Patrícia Galvão nunca foi uma costela extraída de Oswald de Andrade e tão pouco uma musa “desmiolada” do modernismo brasileiro. A conduta rebelde de Pagu, que a empurrou na direção da militância política revolucionária, flagra uma obra original que vem sendo, durante as últimas décadas, destacada por estudiosos.

sexta-feira 18 de setembro de 2015 | 00:35

A reedição do livro Pagu: vida-obra, ocorrida no segundo semestre do ano passado, é um acontecimento editorial que merece maior atenção por parte da esquerda brasileira. Organizado por Augusto de Campos, o livro que em 1982 saiu pela Brasiliense foi reeditado pela Companhia das Letras. O que de fato chama atenção nesta “biografia não biográfica” (para utilizar aqui a definição do autor/organizador) não passa pelo aspecto pedante/diletante que tanto alimenta teses acadêmicas sobre literatura brasileira. A riqueza documental que integra este volume, recheado de textos do próprio punho de Patrícia Galvão, e de outros textos sobre a autora, compõe um legado pulsante, cuja utilização pode servir a propósitos claramente militantes. Vejamos em linhas gerais, um pouco da contribuição revolucionária de Patrícia Galvão no plano da literatura.

────────────────────

- OBJETIVO -
Transcreva, palavra por palavra, tudo o que vai de "Patrícia Galvão nunca" até "destacada por estudiosos." no texto sobre Patrícia Galvão. A listagem não tem relação com o texto sobre Patrícia Galvão.

- DADOS DISPONÍVEIS -
────────────────────

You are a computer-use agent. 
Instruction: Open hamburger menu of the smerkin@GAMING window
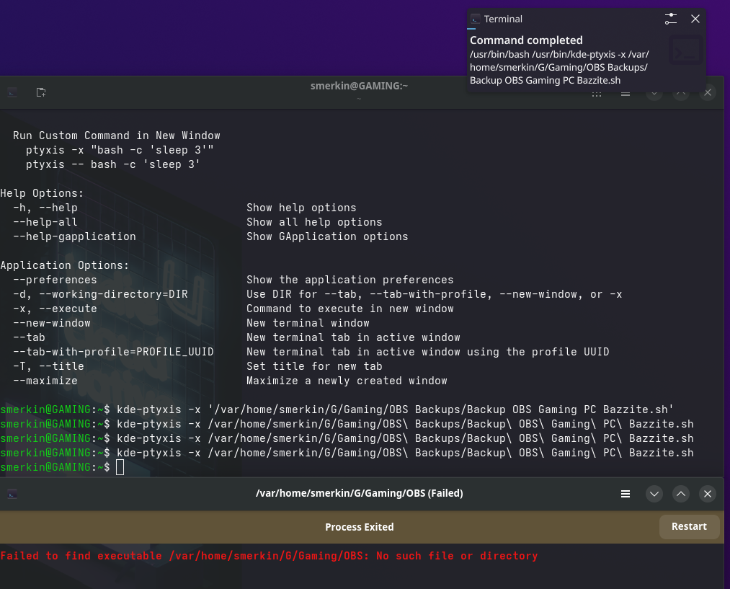click(x=626, y=93)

────────────────────

- RESULTADO DO EXERCÍCIO -
Patrícia Galvão nunca foi uma costela extraída de Oswald de Andrade e tão pouco uma musa “desmiolada” do modernismo brasileiro. A conduta rebelde de Pagu, que a empurrou na direção da militância política revolucionária, flagra uma obra original que vem sendo, durante as últimas décadas, destacada por estudiosos.